Earlier this month, Elliott disclosed that it holds more than $1
billion worth of shares in three key affiliates of Hyundai Motor
Group and called for a "more detailed roadmap" as to how the
group will improve corporate governance, optimize balance sheets
and enhance capital returns.
The three affiliates are Hyundai Mobis <012330.KS>, Hyundai
Motor Co <005380.KS> and Kia Motors <000270.KS>.
The giant autos-to-steel group last month announced a plan to
streamline its ownership structure, responding to calls from the
government and investors for greater transparency and better
governance at family-controlled conglomerates, or chaebols.

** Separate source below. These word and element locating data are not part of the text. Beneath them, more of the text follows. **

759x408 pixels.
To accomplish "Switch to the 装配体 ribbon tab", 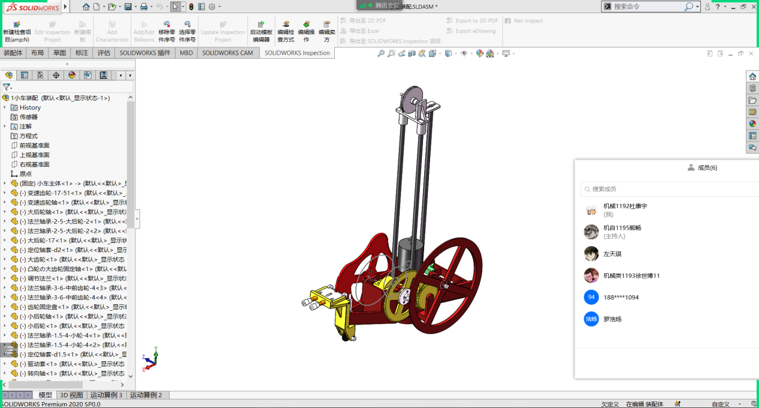I will [13, 53].
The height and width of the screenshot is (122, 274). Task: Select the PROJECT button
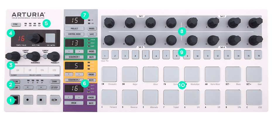click(75, 29)
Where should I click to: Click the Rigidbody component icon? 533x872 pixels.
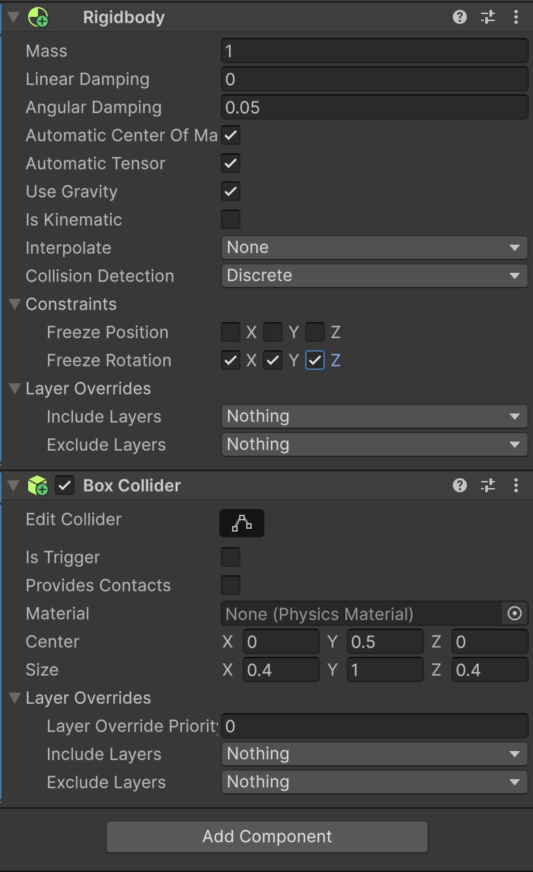point(38,17)
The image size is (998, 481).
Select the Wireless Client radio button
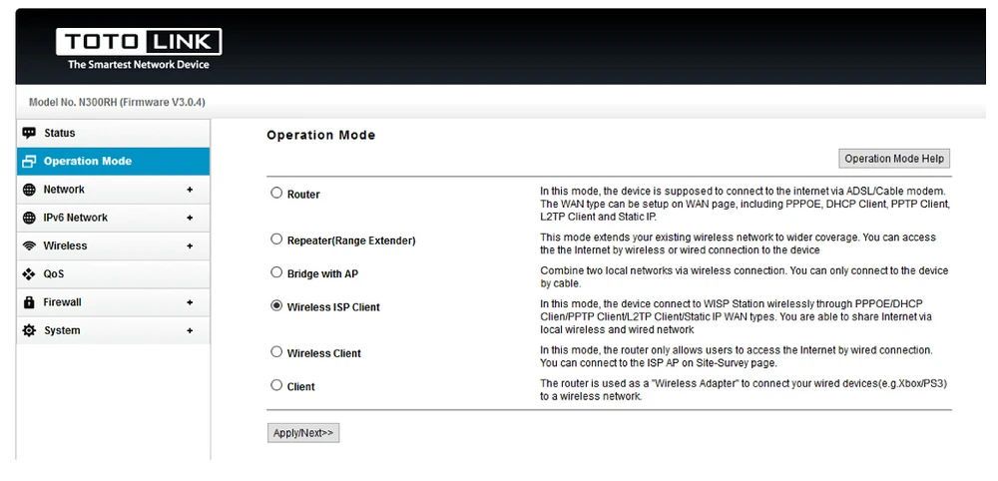tap(276, 352)
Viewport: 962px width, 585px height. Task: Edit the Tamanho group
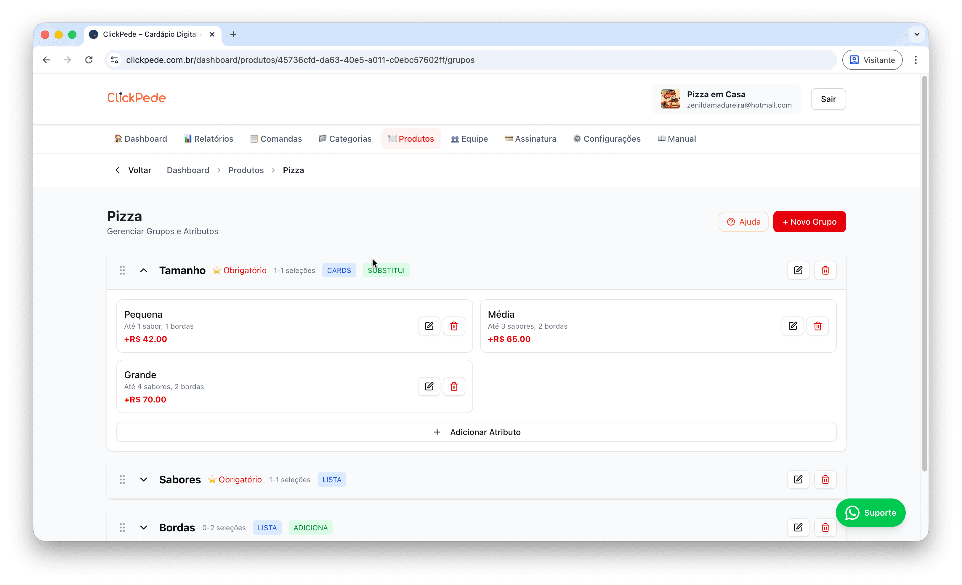tap(798, 270)
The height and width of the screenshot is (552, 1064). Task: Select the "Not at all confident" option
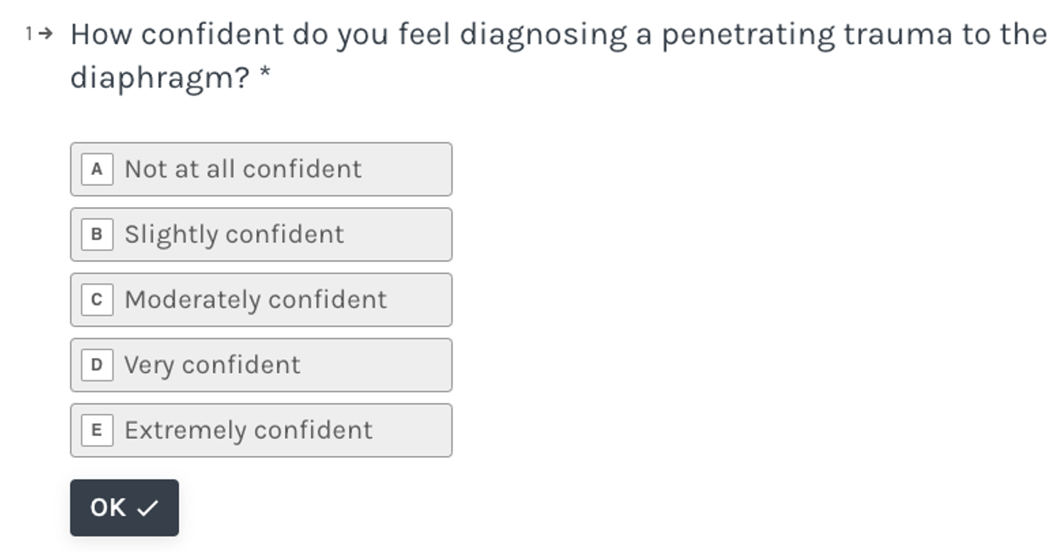tap(261, 169)
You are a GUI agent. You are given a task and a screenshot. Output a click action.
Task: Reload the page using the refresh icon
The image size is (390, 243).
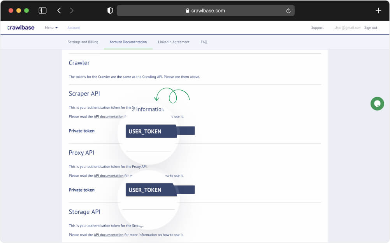coord(288,11)
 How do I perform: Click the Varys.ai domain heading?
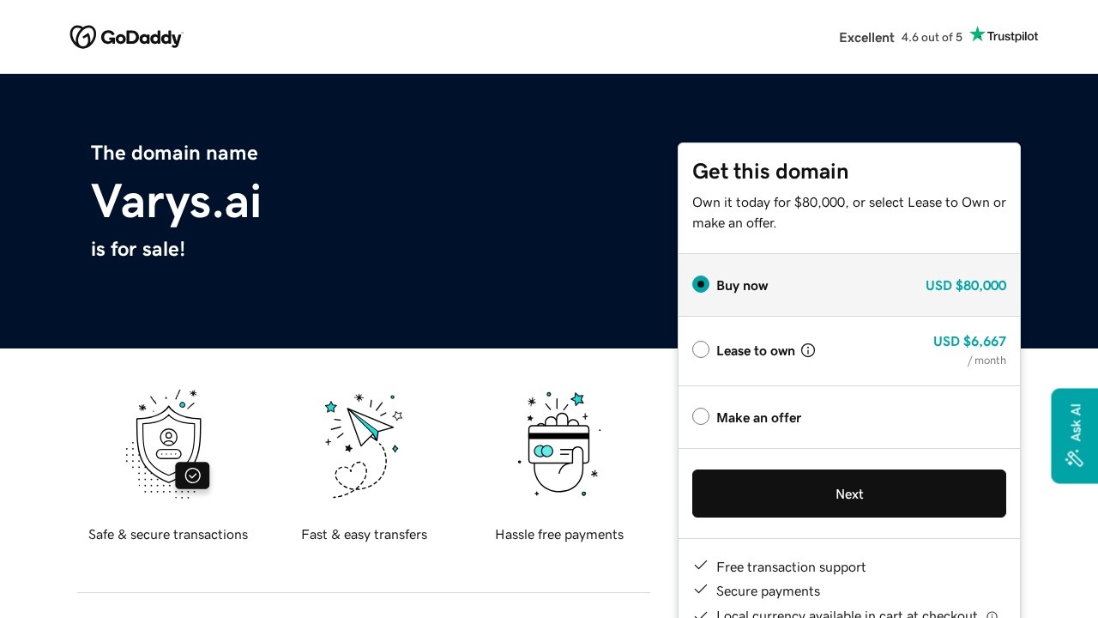click(176, 202)
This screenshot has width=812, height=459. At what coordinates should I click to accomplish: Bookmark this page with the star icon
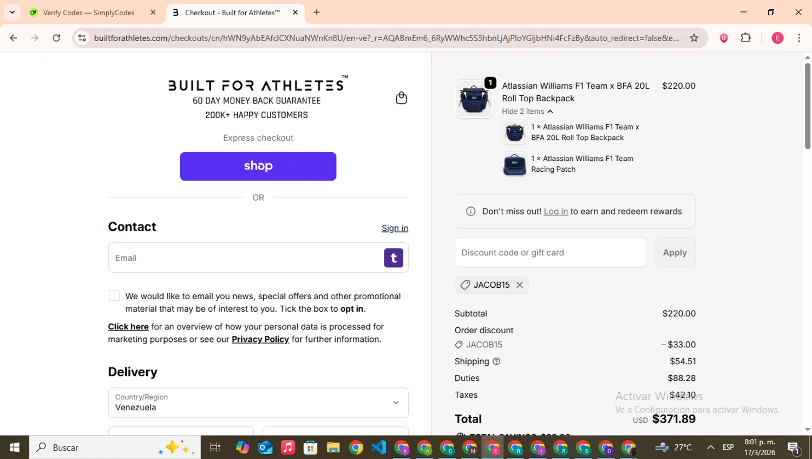click(694, 38)
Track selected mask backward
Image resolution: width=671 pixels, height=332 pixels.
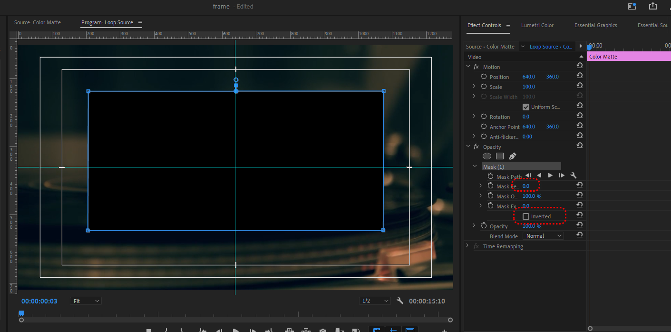[x=539, y=176]
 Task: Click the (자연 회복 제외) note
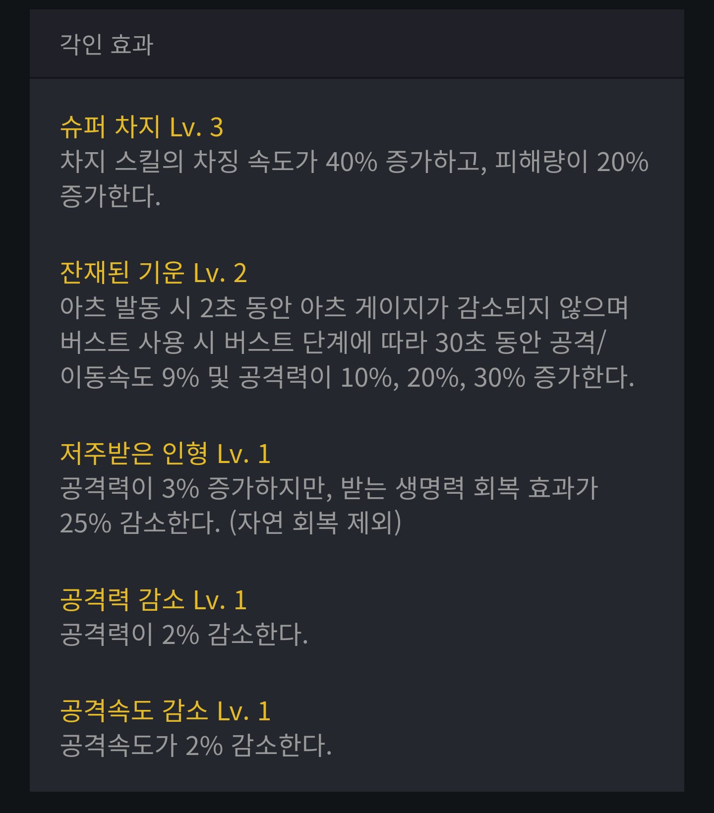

"Elliott is encouraged that the Group has acknowledged the need
for an improved ownership structure. However, the unwinding of
the current circular shareholding by itself...lacks clear
benefits to minority shareholders," Elliott said in a statement.
Other steps it proposed included cancelling treasury shares and
adding more independent board members.
A Hyundai Motor Co spokeswoman did not have an immediate
comment.
It is Elliott's latest challenge to South Korea's family-run
conglomerates after it forced Samsung Electronics Co Ltd
<005930.KS> to increase shareholder returns in 2017, and comes
amid a government campaign to boost investors' power in a
country where shareholder activism is rare.